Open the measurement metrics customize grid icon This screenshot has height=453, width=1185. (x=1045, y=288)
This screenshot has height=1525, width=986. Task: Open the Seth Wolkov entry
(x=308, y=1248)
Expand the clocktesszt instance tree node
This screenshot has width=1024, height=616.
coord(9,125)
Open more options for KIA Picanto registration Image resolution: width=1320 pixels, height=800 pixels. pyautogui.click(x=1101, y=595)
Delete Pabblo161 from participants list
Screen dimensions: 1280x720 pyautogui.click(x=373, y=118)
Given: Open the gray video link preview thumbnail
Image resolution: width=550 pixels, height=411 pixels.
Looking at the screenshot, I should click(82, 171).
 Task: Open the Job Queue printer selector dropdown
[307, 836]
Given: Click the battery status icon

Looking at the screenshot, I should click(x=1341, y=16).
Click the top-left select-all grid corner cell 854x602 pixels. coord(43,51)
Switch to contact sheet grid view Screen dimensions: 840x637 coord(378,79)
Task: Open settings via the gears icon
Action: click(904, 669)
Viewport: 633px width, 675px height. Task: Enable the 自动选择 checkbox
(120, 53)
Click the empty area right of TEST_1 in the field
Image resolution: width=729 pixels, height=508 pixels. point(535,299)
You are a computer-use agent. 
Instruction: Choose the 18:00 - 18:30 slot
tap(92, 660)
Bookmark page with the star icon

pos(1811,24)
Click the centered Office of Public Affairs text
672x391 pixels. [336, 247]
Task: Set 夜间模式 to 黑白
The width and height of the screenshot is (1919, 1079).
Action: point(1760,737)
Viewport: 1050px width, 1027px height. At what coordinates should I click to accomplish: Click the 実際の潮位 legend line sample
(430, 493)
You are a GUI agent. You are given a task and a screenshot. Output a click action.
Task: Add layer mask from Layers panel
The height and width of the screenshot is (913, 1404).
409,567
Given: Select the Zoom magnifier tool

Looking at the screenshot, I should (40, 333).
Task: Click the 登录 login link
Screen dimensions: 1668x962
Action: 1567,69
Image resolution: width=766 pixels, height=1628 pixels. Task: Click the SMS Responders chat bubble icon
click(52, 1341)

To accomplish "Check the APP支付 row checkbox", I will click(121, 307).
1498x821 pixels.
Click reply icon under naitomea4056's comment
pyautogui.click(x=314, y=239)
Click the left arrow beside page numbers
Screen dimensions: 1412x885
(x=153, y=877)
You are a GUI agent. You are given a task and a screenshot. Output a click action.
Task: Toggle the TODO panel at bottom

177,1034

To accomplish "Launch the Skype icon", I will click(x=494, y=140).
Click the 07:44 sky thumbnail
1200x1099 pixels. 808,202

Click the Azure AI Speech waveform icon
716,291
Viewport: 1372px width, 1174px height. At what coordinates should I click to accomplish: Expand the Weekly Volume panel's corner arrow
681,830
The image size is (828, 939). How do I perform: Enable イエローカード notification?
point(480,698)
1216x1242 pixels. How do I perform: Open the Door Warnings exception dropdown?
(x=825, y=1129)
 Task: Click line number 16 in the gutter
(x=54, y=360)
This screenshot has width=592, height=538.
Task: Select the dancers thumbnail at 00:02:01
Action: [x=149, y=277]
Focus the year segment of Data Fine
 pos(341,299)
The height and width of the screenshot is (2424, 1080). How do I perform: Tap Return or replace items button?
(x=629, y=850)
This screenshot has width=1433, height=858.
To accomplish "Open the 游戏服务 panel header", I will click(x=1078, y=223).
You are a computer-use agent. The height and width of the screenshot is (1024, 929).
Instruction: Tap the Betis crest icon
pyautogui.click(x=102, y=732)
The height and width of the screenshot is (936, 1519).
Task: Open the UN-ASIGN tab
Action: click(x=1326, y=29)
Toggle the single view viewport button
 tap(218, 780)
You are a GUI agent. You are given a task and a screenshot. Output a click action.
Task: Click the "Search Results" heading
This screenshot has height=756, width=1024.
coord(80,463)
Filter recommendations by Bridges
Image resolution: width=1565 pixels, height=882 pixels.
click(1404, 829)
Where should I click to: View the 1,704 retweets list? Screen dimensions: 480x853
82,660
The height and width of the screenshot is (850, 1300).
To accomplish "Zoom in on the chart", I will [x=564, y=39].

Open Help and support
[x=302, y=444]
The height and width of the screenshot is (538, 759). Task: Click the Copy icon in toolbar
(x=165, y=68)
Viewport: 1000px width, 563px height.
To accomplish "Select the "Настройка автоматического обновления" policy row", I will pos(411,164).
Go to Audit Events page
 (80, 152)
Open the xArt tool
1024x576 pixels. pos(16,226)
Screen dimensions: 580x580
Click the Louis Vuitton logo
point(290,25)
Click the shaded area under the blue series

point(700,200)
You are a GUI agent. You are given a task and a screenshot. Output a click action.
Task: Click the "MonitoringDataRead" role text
•••
• **HOW TO COMPLETE THIS TASK**: Once more, write down the full material exactly as it appears.

• **SOLUTION FOR THIS EXERCISE**:
Open the measurement metrics customize grid icon This screenshot has height=453, width=1185. (x=1045, y=288)
This screenshot has height=1525, width=986. Task: Open the Seth Wolkov entry
(x=308, y=1248)
Expand the clocktesszt instance tree node
This screenshot has width=1024, height=616.
coord(9,125)
Open more options for KIA Picanto registration Image resolution: width=1320 pixels, height=800 pixels. pyautogui.click(x=1101, y=595)
Delete Pabblo161 from participants list
Screen dimensions: 1280x720 pyautogui.click(x=373, y=118)
Given: Open the gray video link preview thumbnail
Image resolution: width=550 pixels, height=411 pixels.
Looking at the screenshot, I should click(82, 171).
 Task: Open the Job Queue printer selector dropdown
[307, 836]
Given: Click the battery status icon

Looking at the screenshot, I should click(x=1341, y=16).
Click the top-left select-all grid corner cell 854x602 pixels. coord(43,51)
Switch to contact sheet grid view Screen dimensions: 840x637 coord(378,79)
Task: Open settings via the gears icon
Action: click(904, 669)
Viewport: 633px width, 675px height. Task: Enable the 自动选择 checkbox
(120, 53)
Click the empty area right of TEST_1 in the field
Image resolution: width=729 pixels, height=508 pixels. point(535,299)
You are a computer-use agent. 
Instruction: Choose the 18:00 - 18:30 slot
tap(92, 660)
Bookmark page with the star icon

pos(1811,24)
Click the centered Office of Public Affairs text
672x391 pixels. [336, 247]
Task: Set 夜间模式 to 黑白
The width and height of the screenshot is (1919, 1079).
Action: point(1760,737)
Viewport: 1050px width, 1027px height. At what coordinates should I click to accomplish: Click the 実際の潮位 legend line sample
(430, 493)
You are a GUI agent. You are given a task and a screenshot. Output a click action.
Task: Add layer mask from Layers panel
The height and width of the screenshot is (913, 1404).
409,567
Given: Select the Zoom magnifier tool

Looking at the screenshot, I should (40, 333).
Task: Click the 登录 login link
Screen dimensions: 1668x962
Action: 1567,69
Image resolution: width=766 pixels, height=1628 pixels. Task: Click the SMS Responders chat bubble icon
click(52, 1341)

To accomplish "Check the APP支付 row checkbox", I will click(121, 307).
1498x821 pixels.
Click reply icon under naitomea4056's comment
pyautogui.click(x=314, y=239)
Click the left arrow beside page numbers
Screen dimensions: 1412x885
(x=153, y=877)
You are a GUI agent. You are given a task and a screenshot. Output a click action.
Task: Toggle the TODO panel at bottom

177,1034

To accomplish "Launch the Skype icon", I will click(x=494, y=140).
Click the 07:44 sky thumbnail
1200x1099 pixels. 808,202

Click the Azure AI Speech waveform icon
716,291
Viewport: 1372px width, 1174px height. At what coordinates should I click to accomplish: Expand the Weekly Volume panel's corner arrow
681,830
The image size is (828, 939). How do I perform: Enable イエローカード notification?
point(480,698)
1216x1242 pixels. How do I perform: Open the Door Warnings exception dropdown?
(x=825, y=1129)
 Task: Click line number 16 in the gutter
(x=54, y=360)
This screenshot has width=592, height=538.
Task: Select the dancers thumbnail at 00:02:01
Action: [x=149, y=277]
Focus the year segment of Data Fine
 pos(341,299)
The height and width of the screenshot is (2424, 1080). How do I perform: Tap Return or replace items button?
(x=629, y=850)
This screenshot has width=1433, height=858.
To accomplish "Open the 游戏服务 panel header", I will click(x=1078, y=223).
You are a computer-use agent. The height and width of the screenshot is (1024, 929).
Instruction: Tap the Betis crest icon
pyautogui.click(x=102, y=732)
The height and width of the screenshot is (936, 1519).
Task: Open the UN-ASIGN tab
Action: click(x=1326, y=29)
Toggle the single view viewport button
 tap(218, 780)
You are a GUI agent. You are given a task and a screenshot. Output a click action.
Task: Click the "Search Results" heading
This screenshot has height=756, width=1024.
coord(80,463)
Filter recommendations by Bridges
Image resolution: width=1565 pixels, height=882 pixels.
click(1404, 829)
Where should I click to: View the 1,704 retweets list? Screen dimensions: 480x853
82,660
The height and width of the screenshot is (850, 1300).
To accomplish "Zoom in on the chart", I will [x=564, y=39].

Open Help and support
[x=302, y=444]
The height and width of the screenshot is (538, 759). Task: Click the Copy icon in toolbar
(x=165, y=68)
Viewport: 1000px width, 563px height.
To accomplish "Select the "Настройка автоматического обновления" policy row", I will pos(411,164).
Go to Audit Events page
 (80, 152)
Open the xArt tool
1024x576 pixels. pos(16,226)
Screen dimensions: 580x580
Click the Louis Vuitton logo
point(290,25)
Click the shaded area under the blue series

point(700,200)
You are a GUI agent. You are given a task and a screenshot. Output a click action.
Task: Click the "MonitoringDataRead" role text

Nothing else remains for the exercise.